"the last enemy to be destroyed is death." Jesus took care of that and has laid claim to life. Death is simply the end of the body...not the real you...that part that lives on and is ever transforming. It is true...we can keep getting younger....a spring in our spiritual step...a dance with the divine...a giddy heart....a "can't wait" attitude to see what is going to happen next...it is such fun...
This is a post taken from a Facebook friend. Rather than respond there I'll just briefly comment here. As much as I disagree with statements like the above, it's not worth risking a connection. Actually I may speak a little to the complexity of navigating such relations, that is, those relations in which there is a radical difference in philosophical and/or religious beliefs. A friend and I have started writing a book regarding just such a relationship but it remains to be seen when it will be completed.

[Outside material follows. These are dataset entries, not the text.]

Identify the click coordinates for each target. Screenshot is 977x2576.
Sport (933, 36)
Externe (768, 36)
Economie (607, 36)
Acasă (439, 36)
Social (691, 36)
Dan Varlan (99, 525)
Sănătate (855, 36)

It was Feuerbach who criticized statements like "the last enemy to be destroyed is death" for being entirely too convenient for a creature who longs for the certainty of its own immortality. Freud, developing the observation, wrote in his Future of an Illusion:
It will be found if we turn our attention to the psychical origin of religious ideas. These, which are given out as teachings, are not precipitates of experience or end results of thinking: they are illusions, fulfilments of the oldest, strongest and most urgent wishes of mankind. The secret of their strength lies in the strength of those wishes.

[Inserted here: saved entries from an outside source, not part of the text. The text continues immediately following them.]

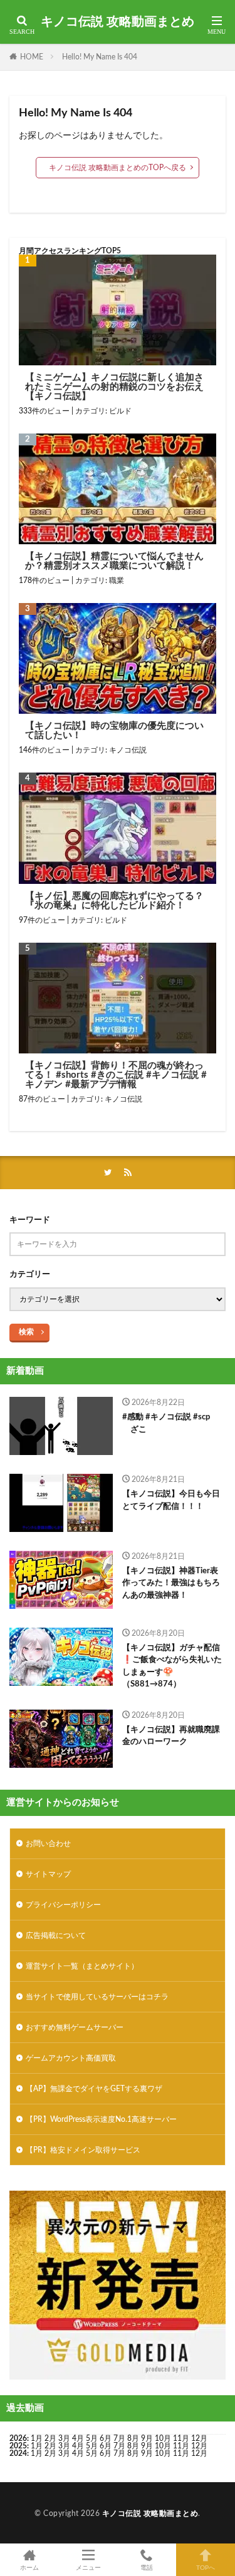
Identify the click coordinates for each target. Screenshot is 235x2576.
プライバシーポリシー (63, 1905)
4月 (78, 2438)
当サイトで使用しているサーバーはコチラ (97, 1996)
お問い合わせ (48, 1843)
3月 (64, 2438)
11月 (181, 2446)
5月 (92, 2438)
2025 (18, 2446)
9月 (147, 2446)
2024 (18, 2453)
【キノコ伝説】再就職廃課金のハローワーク (171, 1736)
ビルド (120, 411)
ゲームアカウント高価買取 (71, 2058)
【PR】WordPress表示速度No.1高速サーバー (101, 2119)
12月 (199, 2446)
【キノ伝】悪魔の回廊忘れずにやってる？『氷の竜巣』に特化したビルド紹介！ (114, 900)
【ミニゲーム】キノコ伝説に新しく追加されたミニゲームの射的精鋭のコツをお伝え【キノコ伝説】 (114, 387)
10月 (163, 2446)
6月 (106, 2438)
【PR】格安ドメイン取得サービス (83, 2150)
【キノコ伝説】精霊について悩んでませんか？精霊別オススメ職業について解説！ (114, 561)
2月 (50, 2438)
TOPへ (205, 2568)
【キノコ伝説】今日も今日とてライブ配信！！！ (171, 1500)
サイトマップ (48, 1874)
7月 (119, 2438)
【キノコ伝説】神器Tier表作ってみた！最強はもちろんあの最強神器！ (171, 1583)
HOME (31, 57)
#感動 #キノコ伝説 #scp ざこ (166, 1423)
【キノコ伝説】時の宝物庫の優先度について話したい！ (114, 730)
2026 (18, 2438)
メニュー (88, 2568)
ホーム (29, 2568)
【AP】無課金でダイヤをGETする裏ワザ (94, 2088)
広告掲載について (56, 1935)
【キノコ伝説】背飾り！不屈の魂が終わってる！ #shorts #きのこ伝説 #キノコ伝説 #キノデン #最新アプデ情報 (116, 1075)
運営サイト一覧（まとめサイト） (82, 1966)
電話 (146, 2568)
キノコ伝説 (128, 750)
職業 (116, 580)
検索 (26, 1332)
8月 (133, 2438)
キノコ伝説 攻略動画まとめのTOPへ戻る (117, 167)
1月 (37, 2438)
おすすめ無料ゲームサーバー (74, 2027)
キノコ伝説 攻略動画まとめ (117, 22)
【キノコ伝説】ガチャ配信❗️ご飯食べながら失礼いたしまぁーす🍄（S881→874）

For those Christians who might dismiss Feuerbach, don't forget it was Karl Barth, one of the greatest theologians of the 20th century, who took Feuerbach quite seriously, even writing a preface to a later edition of Feuerbach's most provocative work The Essence of Christianity (and let us not forget that Feuerbach himself was a theologian).

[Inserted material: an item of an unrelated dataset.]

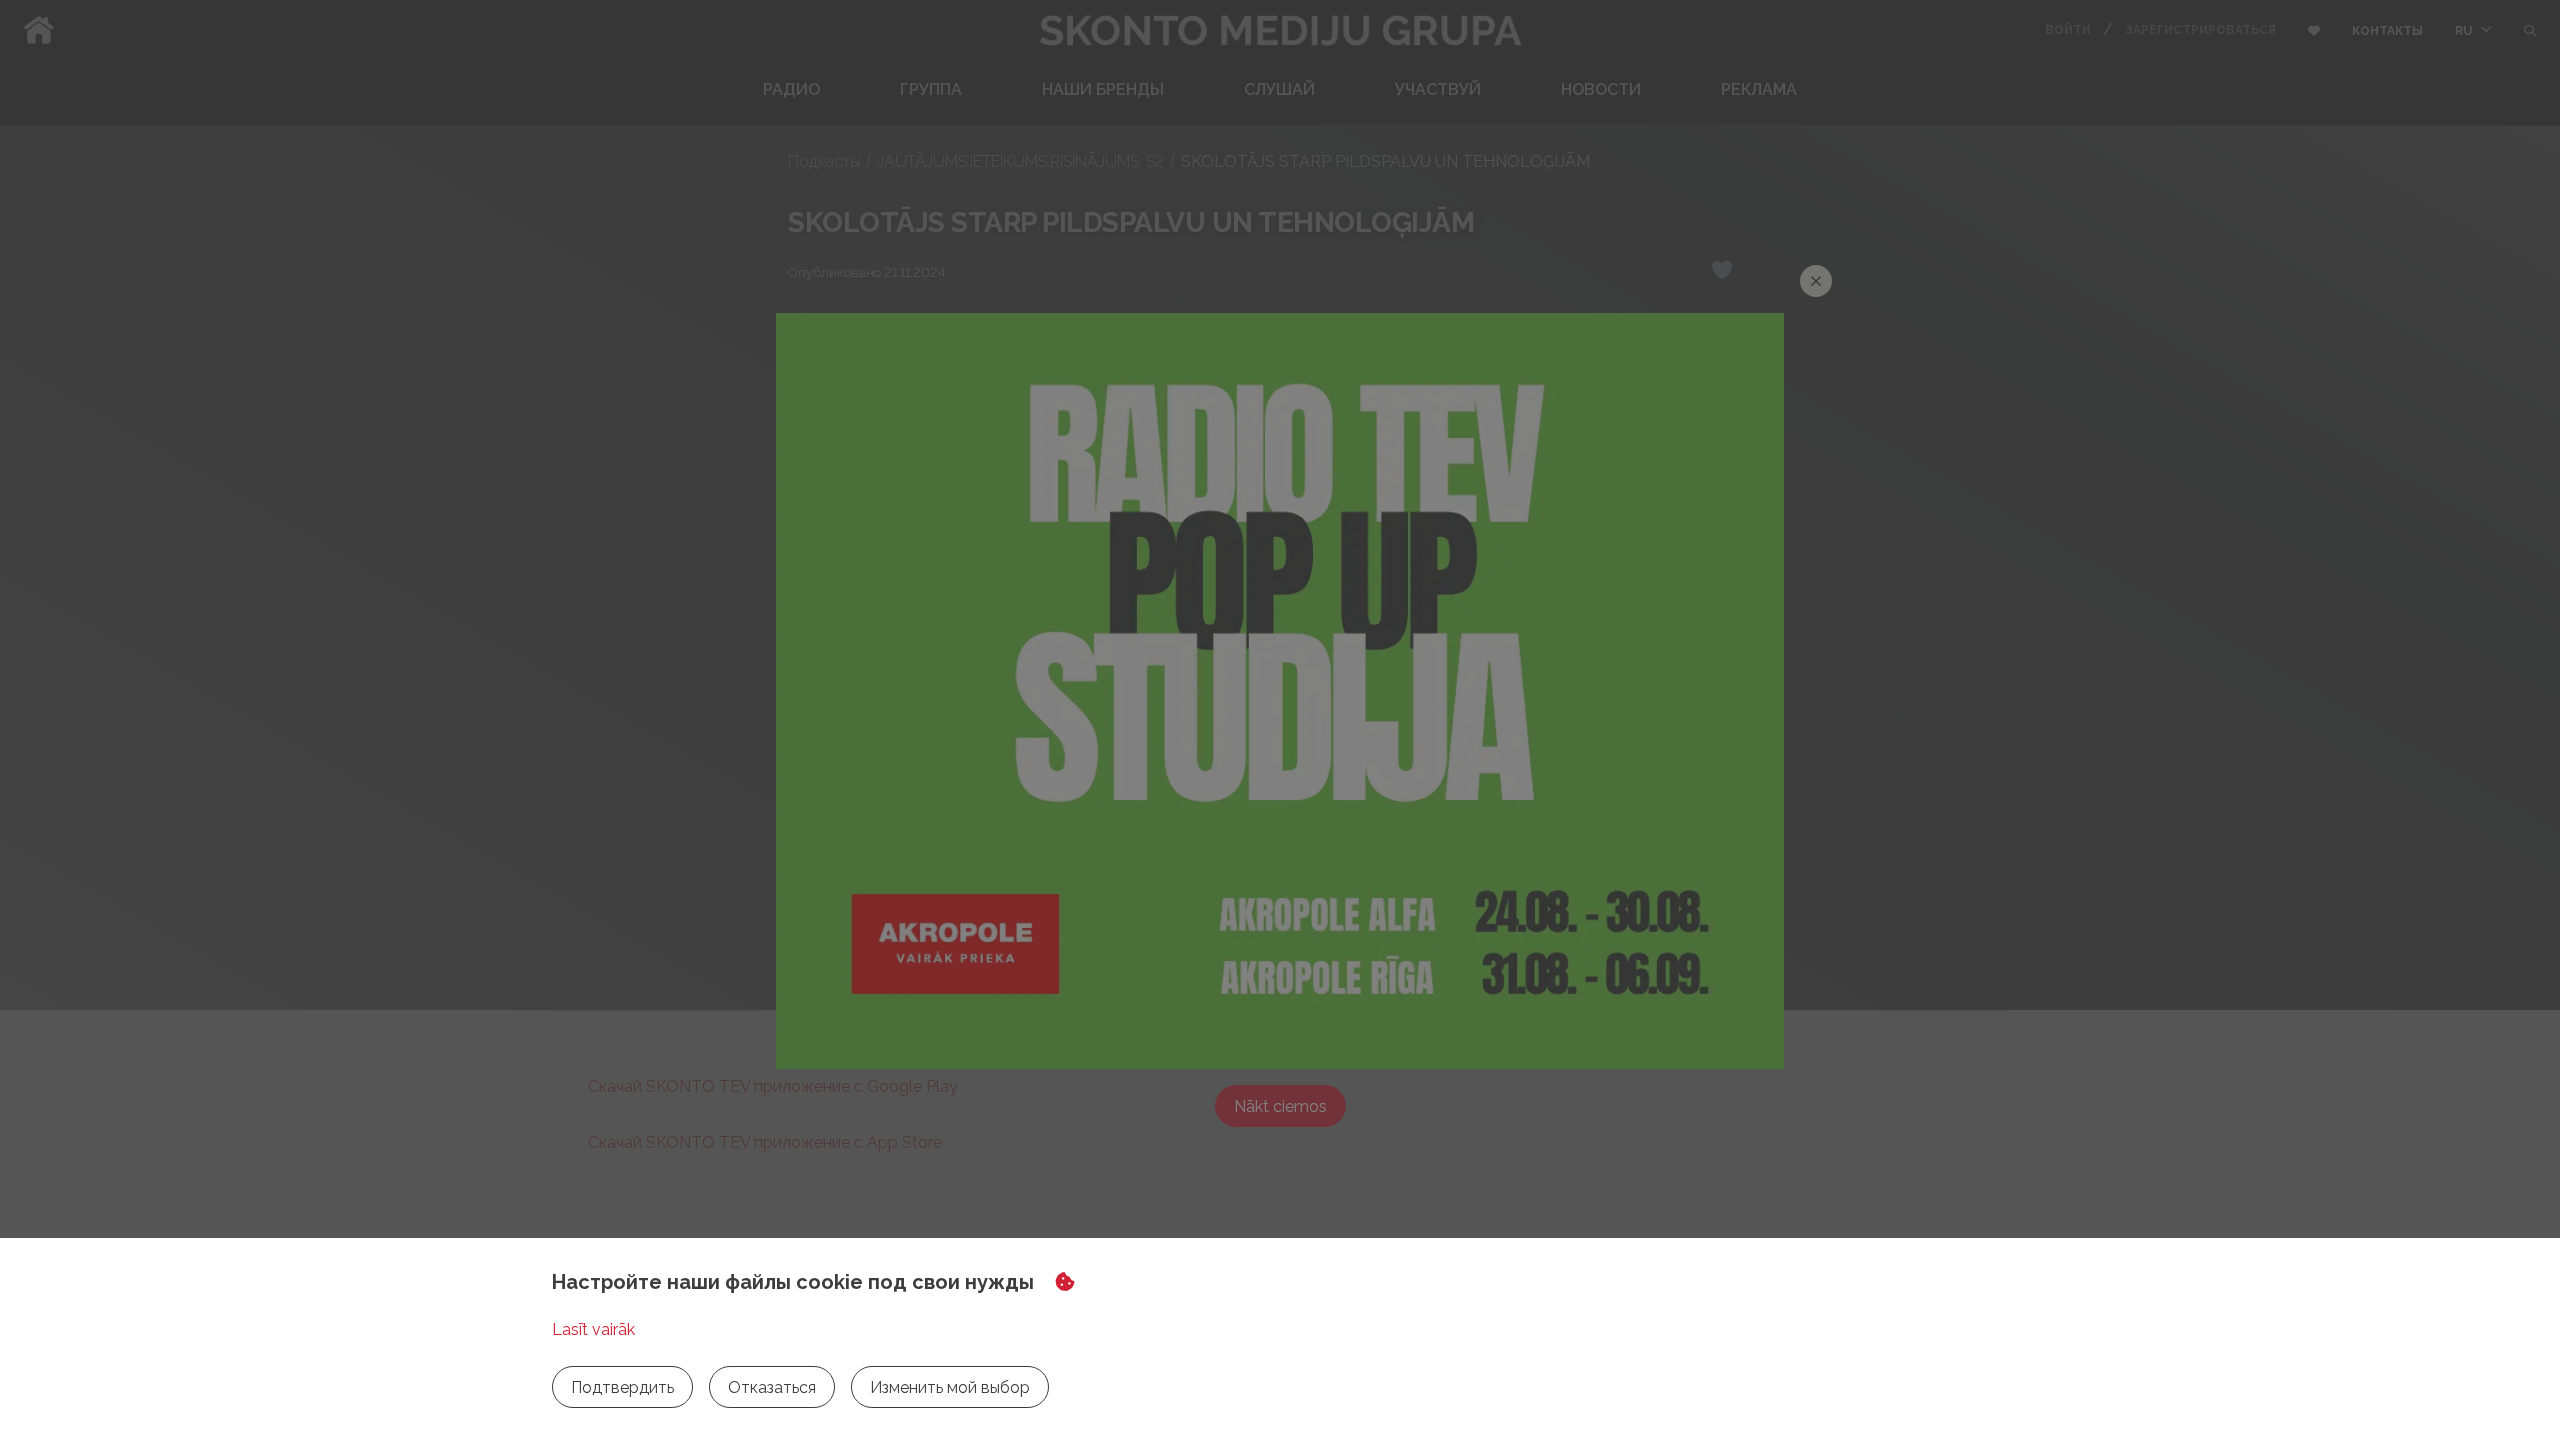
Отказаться (772, 1387)
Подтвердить (622, 1387)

Now this is what we might call a psychological critique of the notion of an afterlife or life after death. But what about a scientific one? I have written elsewhere about the importance of keeping in mind the connection between personality/consciousness and brain. One can observe, even in the most basic of human experiences, this connection. For example, when someone is struck in the head with great force there is a loss of consciousness, that part of us that is our personality, our self-awareness etc.. that part of us that Christians and others believe will transcend the limitations of our bodies. But if trauma to the brain causes an immediate loss of self-awareness, the consistent conclusion to draw is that the ultimate trauma to our brains, death, will result in the same thing. What will it be like after we die? Nothing. The same as when we are struck in the head and lose consciousness. There is not even any darkness, let alone angels and a light at the end of the tunnel (an experience brought about by a brain starved of oxygen as it turns out). There is simply nothing. How can we imagine this? It was once said by Alan Watts that one simply needs to think about what it was like before one was born (and had a brain). In the same way that "death" before birth meant our complete lack of existence, so too death after birth will mean the same thing. If this is unsettling to some, consider Feuerbach's words, and those of Freud. Could it be there may be a grain of truth in there somewhere? Life and existence paid scant attention to the needs of our ego before our birth, why should they after?